Celiane rise, amaramente. Ecco cos'era lei: un oggetto di scambio, senza alcun valore. “E cosa sono io? Una merce da barattare? No, non questa volta!” strinse i pugni, mentre suo padre la guardava come se fosse un residuo di immondizia sulle sue scarpe. “Andrò da sola a cercare mio fratello, se necessario!”
“Cosa?” chiese lui, tornando a fissarla in faccia “Tu?” Celiane odiava il tono di sufficienza e l'espressione con cui la guardava. Possibile che la considerasse meno di niente?
“Potrei entrare nell'esercito e..” tentò, anche se sapeva che sarebbe stato tempo perso.
L'uomo rise di cuore. “Tu? Una donna? Nell'esercito?”
“Cosa c'è di sbagliato?” quasi gridò, in preda alla rabbia. “Voglio solo ritrovare mio fratello! Io non sposerò mai qualcuno solo per i vostri interessi, padre! Sono una persona, non un oggetto!”

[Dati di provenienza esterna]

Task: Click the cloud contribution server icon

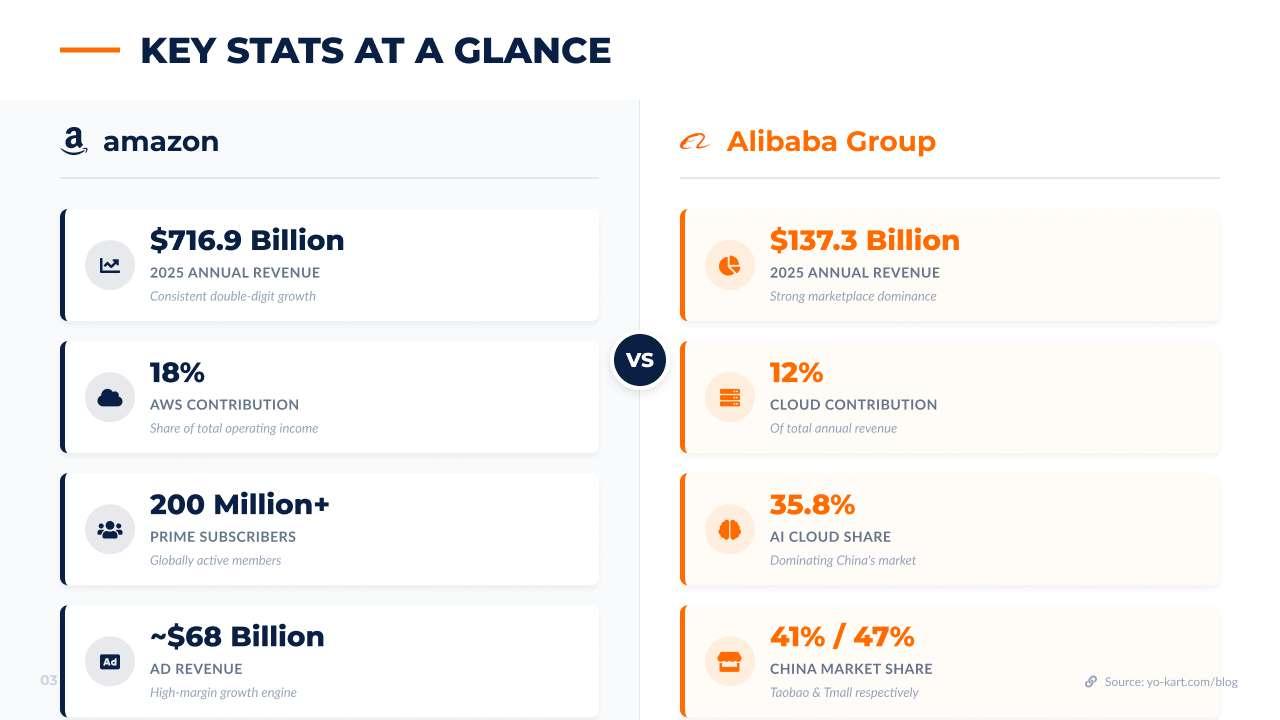Action: click(x=730, y=397)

“Non entrerai mai nell'esercito, Celiane.” le rispose, categorico, ignorando l'ultima parte del discorso. “Sei una donna, questo devi accettarlo, punto e basta.”

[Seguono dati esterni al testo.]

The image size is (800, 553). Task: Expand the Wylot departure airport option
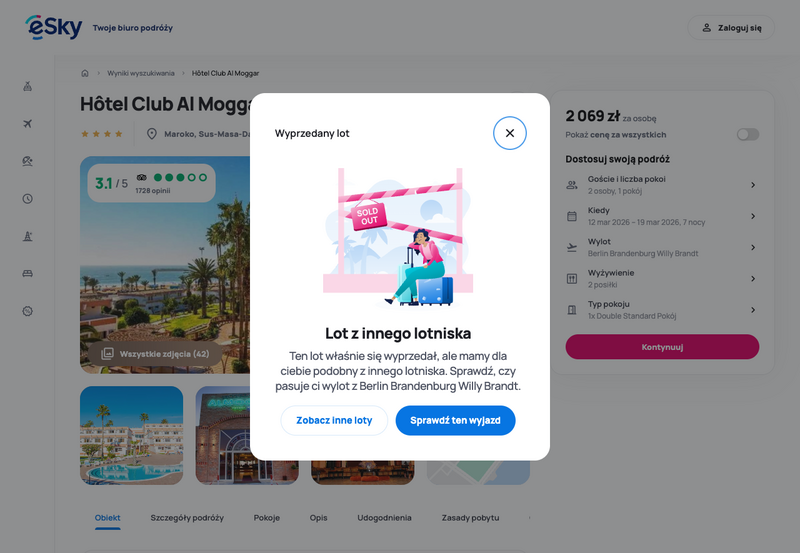click(x=662, y=247)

Celiane scosse la testa. “Voi neanche ci provate a capirmi!” si voltò, in lacrime, e scappò al piano di sopra, in camera propria. Suo padre non la capiva, sua madre non aveva mai voce in capitolo e.. beh.. nemmeno lei era molto considerata. L'unico che aveva diritto di parlare in quella famiglia era suo fratello, ma non per questo era diventato come il loro padre, per lui loro non erano altro che fonte di ricchezza e di potere. Voleva, anzi doveva, salvarlo, per niente al mondo l'avrebbe lasciato nelle grinfie degli Angeli delle Tenebre! Lui poteva essere ancora vivo e, se lo era, lei l'avrebbe ritrovato, a qualsiasi costo, e c'era solo un modo per farlo.

Si diresse verso la finestra e si appoggiò al davanzale, mettendo la testa sulle braccia conserte, lasciando che i capelli arrivassero a pizzicarle le mani.
“Quando diventerò un soldato” si disse, mentre prendeva in mano una lunga ciocca bionda “Potrò finalmente liberarmi di voi!” li odiava, forse perché erano l'ennesima imposizione che detestava. Anche se non sarebbe potuta diventare un soldato, si disse, se ne sarebbe comunque andata, con o senza armi avrebbe cercato suo fratello e l'avrebbe riportato a casa, dimostrando finalmente a suo padre che valeva qualcosa, al contrario di quello che aveva sempre pensato.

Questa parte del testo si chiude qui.